Mesa (master): i965/fs: Lower integer multiplication after optimizations.

Matt Turner mattst88 at kemper.freedesktop.org
Mon May 18 18:34:33 UTC 2015


Module: Mesa
Branch: master
Commit: 1e4e17fbd9296cc5064aabdb351a894d10190cb6
URL:    http://cgit.freedesktop.org/mesa/mesa/commit/?id=1e4e17fbd9296cc5064aabdb351a894d10190cb6

Author: Matt Turner <mattst88 at gmail.com>
Date:   Mon May 11 09:29:56 2015 -0700

i965/fs: Lower integer multiplication after optimizations.

32-bit x 32-bit integer multiplication requires multiple instructions
until Broadwell.
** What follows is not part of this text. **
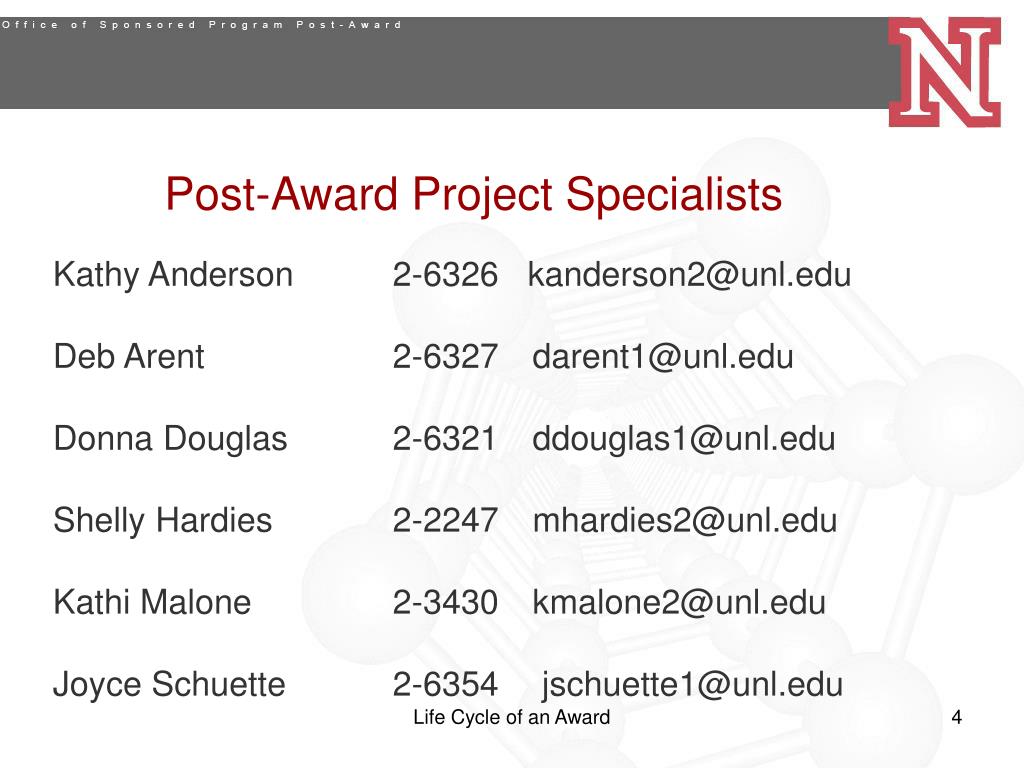
Task: Select the name Joyce Schuette
Action: (x=169, y=685)
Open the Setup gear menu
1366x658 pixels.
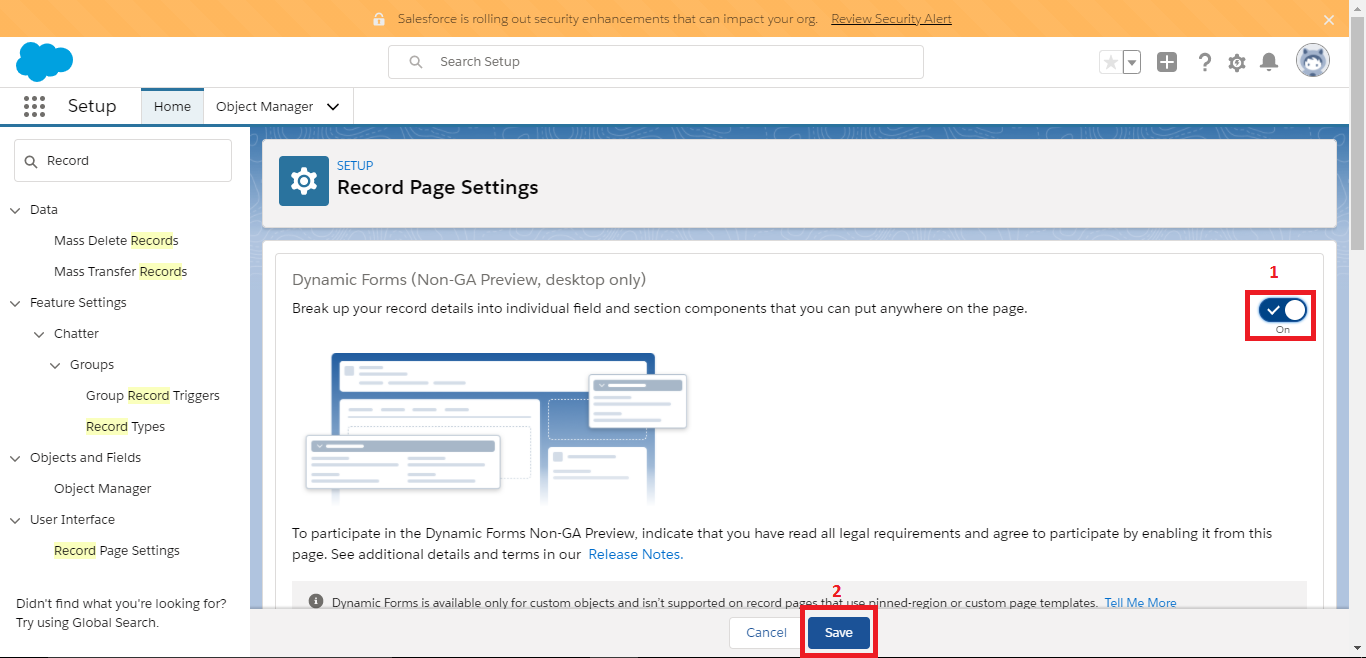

This patch just lets us treat the MUL instruction in
the FS backend like it operates on Broadwell, and after optimizations
we lower it into a sequence of instructions on older platforms.

Doing this will allow us to some extra optimization on integer
multiplies.

Reviewed-by: Jason Ekstrand <jason.ekstrand at intel.com>

---

 src/mesa/drivers/dri/i965/brw_fs.cpp         |   66 ++++++++++++++++++++++++++
 src/mesa/drivers/dri/i965/brw_fs.h           |    1 +
 src/mesa/drivers/dri/i965/brw_fs_nir.cpp     |   36 +-------------
 src/mesa/drivers/dri/i965/brw_fs_visitor.cpp |   31 +-----------
 4 files changed, 70 insertions(+), 64 deletions(-)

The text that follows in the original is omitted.